> _Try it_:
Reproduce only the stretch of entries below that begins at the first line and ends at the line holding "The height and width of the screenshot is (1400, 840).".

> _Given data_:
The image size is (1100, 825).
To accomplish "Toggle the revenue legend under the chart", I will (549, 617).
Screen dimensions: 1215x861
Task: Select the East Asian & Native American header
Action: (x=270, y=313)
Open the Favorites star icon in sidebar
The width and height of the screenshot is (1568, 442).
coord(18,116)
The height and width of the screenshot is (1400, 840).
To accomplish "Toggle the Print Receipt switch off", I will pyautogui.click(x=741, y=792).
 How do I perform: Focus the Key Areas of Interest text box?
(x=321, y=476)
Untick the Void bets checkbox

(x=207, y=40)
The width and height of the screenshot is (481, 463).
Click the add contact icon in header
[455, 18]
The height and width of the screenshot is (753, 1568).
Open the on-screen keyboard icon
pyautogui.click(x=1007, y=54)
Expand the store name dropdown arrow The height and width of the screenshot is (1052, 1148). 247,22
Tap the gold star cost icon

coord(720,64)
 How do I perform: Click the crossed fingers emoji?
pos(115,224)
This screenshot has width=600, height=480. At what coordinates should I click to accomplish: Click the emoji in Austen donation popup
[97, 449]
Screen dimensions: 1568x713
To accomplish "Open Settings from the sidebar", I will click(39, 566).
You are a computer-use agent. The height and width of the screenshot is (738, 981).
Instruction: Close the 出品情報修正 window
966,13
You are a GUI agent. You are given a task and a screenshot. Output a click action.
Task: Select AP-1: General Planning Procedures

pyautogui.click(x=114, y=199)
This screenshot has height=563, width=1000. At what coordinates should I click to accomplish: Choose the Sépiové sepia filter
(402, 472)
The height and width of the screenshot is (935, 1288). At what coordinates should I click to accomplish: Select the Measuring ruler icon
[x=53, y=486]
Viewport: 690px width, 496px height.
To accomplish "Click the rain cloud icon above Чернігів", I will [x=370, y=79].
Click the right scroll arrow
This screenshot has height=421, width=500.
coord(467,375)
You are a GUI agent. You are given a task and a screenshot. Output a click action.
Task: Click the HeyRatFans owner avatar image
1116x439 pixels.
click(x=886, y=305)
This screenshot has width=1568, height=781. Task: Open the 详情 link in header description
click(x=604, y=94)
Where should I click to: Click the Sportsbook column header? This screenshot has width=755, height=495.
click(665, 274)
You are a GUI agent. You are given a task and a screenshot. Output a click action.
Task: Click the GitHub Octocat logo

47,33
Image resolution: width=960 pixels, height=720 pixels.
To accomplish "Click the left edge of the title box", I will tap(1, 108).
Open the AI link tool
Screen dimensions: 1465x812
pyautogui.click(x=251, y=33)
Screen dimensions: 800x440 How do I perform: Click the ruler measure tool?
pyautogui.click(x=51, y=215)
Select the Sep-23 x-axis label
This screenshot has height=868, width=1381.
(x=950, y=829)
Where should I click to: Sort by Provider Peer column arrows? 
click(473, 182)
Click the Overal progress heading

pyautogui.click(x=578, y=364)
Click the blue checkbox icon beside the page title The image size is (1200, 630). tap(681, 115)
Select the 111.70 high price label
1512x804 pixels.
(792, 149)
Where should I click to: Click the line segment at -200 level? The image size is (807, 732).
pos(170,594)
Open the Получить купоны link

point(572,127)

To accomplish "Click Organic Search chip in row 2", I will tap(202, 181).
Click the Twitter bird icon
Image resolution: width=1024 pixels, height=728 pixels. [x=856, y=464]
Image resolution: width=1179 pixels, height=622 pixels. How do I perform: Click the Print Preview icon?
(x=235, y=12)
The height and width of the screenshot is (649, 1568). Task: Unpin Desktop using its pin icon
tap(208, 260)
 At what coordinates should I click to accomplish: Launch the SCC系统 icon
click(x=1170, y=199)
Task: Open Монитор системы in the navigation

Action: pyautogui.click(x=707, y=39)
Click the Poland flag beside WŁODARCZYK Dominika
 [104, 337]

> _Response box_:
The image size is (1100, 825).
To accomplish "Toggle the revenue legend under the chart", I will (549, 617).
Screen dimensions: 1215x861
Task: Select the East Asian & Native American header
Action: (x=270, y=313)
Open the Favorites star icon in sidebar
The width and height of the screenshot is (1568, 442).
coord(18,116)
The height and width of the screenshot is (1400, 840).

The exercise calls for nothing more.